#### The tasks
a: Answer these questions about the mailing-list message in one line each:
(i) Who wrote the quoted message that the author answers?
(ii) Which two operating systems does the message call insecure?
(iii) Why was the message sent a second time?
b: Copy the passage of the mailing-list message from "[E-Lang] Pet Extensions" up to and including "connection with E.".

— BEGIN Selected excerpt —

[E-Lang] Pet Extensions and such (was: what is good about E?)
Mark S. Miller
markm@caplet.com
Wed, 25 Jul 2001 08:37:12 -0700
[Sorry for the duplication. I'm sending again because I forgot to change
the subject: line. Please reply to this rather than the original. --MarkM]
[I quote from Ken out of order below. --MarkM]
At 05:26 PM Tuesday 7/24/01, Ken Kahn wrote:
>Going back to your IE5 example, suppose that Netscape wasn't already
>installed. Shouldn't it automatically associate HTM with IE? Or should it
>get your permission?
>
>I agree that capabilities are a nice way to think about what an installation
>script does but I'm not sure I see a connection with E.
Your message seems to assume we're simply trying to admonish installer
writers such as yourself to ask for authorization instead of assuming it
silently. The issue is not "What should the IE5, Netscape, or Toontalk
installation script do, in order to balance politeness vs convenience?". In
all these examples, these installers run on an insecure OS (Win9x, WinME) or
one with a bad security architecture (Unix, WinNT), where installers are
normally given the equivalent of root authority. This puts the machine
fully at the mercy of the installer (and the installer's manufacturer, and
the installed software) forever, or until they wipe the disk and do a fresh
reinstall of their OS from floppy.

— END Selected excerpt —
— BEGIN Data supplied —

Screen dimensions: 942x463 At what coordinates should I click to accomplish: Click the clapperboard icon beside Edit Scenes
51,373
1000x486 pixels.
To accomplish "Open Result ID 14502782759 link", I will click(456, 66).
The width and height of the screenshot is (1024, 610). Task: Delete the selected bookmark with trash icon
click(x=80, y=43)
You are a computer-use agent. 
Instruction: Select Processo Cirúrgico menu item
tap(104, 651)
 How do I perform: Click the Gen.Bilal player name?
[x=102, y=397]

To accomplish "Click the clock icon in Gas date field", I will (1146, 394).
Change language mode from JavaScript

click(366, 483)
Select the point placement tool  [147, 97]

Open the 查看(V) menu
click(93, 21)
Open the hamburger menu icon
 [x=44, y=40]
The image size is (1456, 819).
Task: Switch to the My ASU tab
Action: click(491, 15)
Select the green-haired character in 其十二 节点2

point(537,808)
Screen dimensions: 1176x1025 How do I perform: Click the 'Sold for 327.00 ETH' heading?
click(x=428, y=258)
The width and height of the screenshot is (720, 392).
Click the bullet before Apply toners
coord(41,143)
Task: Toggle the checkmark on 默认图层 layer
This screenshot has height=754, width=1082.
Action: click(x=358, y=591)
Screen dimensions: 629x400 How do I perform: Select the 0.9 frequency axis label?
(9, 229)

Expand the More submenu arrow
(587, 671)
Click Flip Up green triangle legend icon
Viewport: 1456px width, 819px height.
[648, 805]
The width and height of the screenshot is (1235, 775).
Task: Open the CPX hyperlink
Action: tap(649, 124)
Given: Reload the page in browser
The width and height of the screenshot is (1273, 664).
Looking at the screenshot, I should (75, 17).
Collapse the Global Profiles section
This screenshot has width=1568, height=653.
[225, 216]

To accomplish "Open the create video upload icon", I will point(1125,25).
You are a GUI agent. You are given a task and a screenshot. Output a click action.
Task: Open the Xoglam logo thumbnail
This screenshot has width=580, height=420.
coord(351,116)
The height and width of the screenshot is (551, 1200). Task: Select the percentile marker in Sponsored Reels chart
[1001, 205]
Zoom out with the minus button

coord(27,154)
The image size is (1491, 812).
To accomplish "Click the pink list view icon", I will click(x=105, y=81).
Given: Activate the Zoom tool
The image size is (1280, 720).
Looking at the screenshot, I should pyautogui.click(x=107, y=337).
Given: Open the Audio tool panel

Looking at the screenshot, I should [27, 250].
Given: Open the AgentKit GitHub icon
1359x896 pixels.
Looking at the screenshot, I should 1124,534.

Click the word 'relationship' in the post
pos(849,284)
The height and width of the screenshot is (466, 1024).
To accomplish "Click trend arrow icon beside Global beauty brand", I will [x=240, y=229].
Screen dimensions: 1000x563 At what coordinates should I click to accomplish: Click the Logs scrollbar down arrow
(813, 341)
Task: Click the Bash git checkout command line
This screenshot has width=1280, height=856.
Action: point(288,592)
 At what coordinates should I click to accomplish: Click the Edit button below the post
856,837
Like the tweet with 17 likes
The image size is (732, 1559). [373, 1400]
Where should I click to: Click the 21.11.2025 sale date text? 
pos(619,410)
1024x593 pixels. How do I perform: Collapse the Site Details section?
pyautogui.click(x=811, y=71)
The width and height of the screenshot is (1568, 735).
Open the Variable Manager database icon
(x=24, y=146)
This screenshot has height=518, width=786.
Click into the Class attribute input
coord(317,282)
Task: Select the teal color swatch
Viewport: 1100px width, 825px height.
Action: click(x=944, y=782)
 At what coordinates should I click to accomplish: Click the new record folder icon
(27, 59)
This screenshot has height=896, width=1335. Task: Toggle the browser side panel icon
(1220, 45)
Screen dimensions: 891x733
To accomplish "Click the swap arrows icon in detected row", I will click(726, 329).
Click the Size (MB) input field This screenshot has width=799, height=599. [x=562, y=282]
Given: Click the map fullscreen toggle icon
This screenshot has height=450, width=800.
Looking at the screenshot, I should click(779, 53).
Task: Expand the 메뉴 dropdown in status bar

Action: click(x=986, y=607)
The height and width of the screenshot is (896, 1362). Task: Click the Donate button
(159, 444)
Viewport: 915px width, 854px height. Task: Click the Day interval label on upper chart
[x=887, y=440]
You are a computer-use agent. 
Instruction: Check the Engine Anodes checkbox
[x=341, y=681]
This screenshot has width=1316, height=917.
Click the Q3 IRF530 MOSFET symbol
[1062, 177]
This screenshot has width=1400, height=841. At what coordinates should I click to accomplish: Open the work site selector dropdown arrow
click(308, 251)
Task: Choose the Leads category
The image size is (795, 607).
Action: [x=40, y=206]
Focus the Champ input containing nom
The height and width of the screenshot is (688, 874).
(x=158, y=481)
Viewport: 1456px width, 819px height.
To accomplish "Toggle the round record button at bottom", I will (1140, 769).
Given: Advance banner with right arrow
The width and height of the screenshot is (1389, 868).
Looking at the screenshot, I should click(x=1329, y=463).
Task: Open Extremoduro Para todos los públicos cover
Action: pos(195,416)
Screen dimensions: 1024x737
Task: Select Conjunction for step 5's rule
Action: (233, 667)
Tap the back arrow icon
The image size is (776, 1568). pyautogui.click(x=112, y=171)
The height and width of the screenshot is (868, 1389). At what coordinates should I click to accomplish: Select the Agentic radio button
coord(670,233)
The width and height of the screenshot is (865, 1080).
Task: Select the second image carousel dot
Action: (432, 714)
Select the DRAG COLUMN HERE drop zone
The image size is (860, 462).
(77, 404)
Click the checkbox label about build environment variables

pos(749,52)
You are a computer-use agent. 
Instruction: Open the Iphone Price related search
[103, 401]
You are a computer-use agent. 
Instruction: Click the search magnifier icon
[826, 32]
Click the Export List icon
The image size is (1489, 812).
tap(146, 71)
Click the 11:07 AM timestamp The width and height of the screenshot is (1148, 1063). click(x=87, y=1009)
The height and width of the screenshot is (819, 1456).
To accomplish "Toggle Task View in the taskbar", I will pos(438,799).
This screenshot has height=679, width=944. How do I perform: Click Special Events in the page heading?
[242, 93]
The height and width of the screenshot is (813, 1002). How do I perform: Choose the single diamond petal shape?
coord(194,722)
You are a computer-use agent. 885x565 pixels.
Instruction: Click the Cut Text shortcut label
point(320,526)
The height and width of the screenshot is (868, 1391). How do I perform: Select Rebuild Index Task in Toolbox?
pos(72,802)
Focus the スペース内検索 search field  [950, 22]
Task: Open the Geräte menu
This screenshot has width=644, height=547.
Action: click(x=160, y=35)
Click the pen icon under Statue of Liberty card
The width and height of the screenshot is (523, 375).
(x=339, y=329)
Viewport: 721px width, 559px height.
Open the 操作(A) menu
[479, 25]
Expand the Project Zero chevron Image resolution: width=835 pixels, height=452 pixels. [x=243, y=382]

— END Data supplied —

#### Replies
a:
(i) Ken Kahn
(ii) Win9x and WinME
(iii) The author forgot to change the subject line.

b:
[E-Lang] Pet Extensions and such (was: what is good about E?)
Mark S. Miller
markm@caplet.com
Wed, 25 Jul 2001 08:37:12 -0700
[Sorry for the duplication. I'm sending again because I forgot to change
the subject: line. Please reply to this rather than the original. --MarkM]
[I quote from Ken out of order below. --MarkM]
At 05:26 PM Tuesday 7/24/01, Ken Kahn wrote:
>Going back to your IE5 example, suppose that Netscape wasn't already
>installed. Shouldn't it automatically associate HTM with IE? Or should it
>get your permission?
>
>I agree that capabilities are a nice way to think about what an installation
>script does but I'm not sure I see a connection with E.